Son Dakika
Türkiye, siyasetin yoğunlaştığı, kutupların belirginleştiği ama aynı zamanda yeni arayışların yükseldiği bir dönemden geçiyor. Sandık ufukta göründükçe, meydanlar hareketleniyor, sözler sertleşiyor, vaatler çoğalıyor. Ancak bu kez farklı bir hava var: Toplum, sadece değişimi değil, köklü bir yenilenmeyi talep ediyor.
Siyasi partiler, geleneksel söylemlerle yetinmenin artık karşılık bulmadığını görüyor. Genç seçmen daha sorgulayıcı, daha talepkâr. “Kimin ne söylediğinden” çok, “kim ne yaptı ve ne yapacak” sorusu daha yüksek sesle soruluyor. Bu da siyasetin ezberlerini bozuyor.

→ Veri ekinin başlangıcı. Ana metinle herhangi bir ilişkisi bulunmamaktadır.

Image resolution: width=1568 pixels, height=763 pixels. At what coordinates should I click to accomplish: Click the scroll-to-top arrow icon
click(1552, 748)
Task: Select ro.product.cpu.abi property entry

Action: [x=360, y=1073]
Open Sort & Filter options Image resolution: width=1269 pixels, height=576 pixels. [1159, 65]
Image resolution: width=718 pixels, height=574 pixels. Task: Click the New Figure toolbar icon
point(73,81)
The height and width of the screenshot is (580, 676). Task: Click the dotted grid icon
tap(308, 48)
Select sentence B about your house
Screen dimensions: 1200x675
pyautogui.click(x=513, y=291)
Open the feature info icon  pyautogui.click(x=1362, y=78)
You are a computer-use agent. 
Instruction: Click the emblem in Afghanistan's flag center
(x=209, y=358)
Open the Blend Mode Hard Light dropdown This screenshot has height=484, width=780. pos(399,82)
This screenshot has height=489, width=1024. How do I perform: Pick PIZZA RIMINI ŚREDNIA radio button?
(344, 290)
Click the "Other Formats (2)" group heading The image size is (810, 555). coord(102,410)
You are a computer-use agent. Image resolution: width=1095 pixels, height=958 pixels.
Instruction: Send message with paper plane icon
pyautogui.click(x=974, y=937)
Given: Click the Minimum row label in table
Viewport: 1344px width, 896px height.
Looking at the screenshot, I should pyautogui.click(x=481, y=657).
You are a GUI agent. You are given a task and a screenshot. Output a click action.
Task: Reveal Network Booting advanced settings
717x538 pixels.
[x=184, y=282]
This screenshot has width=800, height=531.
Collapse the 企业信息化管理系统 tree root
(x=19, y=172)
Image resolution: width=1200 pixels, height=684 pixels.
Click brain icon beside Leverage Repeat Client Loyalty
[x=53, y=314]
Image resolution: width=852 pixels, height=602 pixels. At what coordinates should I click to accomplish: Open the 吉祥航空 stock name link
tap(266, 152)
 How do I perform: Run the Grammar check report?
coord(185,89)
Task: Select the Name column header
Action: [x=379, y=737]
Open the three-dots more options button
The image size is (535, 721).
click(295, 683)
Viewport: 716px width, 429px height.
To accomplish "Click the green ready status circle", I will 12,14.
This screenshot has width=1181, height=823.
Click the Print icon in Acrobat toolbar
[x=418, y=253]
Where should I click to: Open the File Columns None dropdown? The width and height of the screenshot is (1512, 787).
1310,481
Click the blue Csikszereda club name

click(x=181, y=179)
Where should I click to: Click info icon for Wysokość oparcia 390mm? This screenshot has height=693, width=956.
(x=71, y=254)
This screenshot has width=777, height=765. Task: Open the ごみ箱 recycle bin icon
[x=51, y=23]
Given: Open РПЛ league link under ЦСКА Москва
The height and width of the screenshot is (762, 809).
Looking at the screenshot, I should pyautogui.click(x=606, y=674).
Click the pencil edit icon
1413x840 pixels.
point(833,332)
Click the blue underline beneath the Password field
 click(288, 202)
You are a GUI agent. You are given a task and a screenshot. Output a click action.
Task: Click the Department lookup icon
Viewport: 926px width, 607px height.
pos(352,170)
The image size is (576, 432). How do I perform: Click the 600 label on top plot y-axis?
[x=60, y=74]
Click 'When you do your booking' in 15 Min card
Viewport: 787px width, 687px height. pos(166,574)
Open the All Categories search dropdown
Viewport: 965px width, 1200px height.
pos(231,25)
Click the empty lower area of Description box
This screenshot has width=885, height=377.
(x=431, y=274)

Kutuplaşmanın gölgesinde, toplumda derin bir yorgunluk var. İnsanlar artık sadece kavga eden değil, çözüm üreten, dinleyen ve ortak aklı önemseyen bir siyaset görmek istiyor. Popülist çıkışlar kısa vadeli heyecan yaratabilir, ama ülkenin gerçek meseleleri –ekonomi, adalet, eğitim, ifade özgürlüğü– uzun vadeli vizyon gerektiriyor.
Bir yanda sistem tartışmaları sürerken, diğer yanda yeni ittifaklar kuruluyor, eski yapılar çözülüyor. Tüm bu hareketliliğin ortasında bir gerçek var: Türkiye, siyasi olarak bir eşikte. Bu eşik, ya daha demokratik, katılımcı ve şeffaf bir geleceğe kapı açacak ya da mevcut tıkanıklığın derinleşmesine neden olacak.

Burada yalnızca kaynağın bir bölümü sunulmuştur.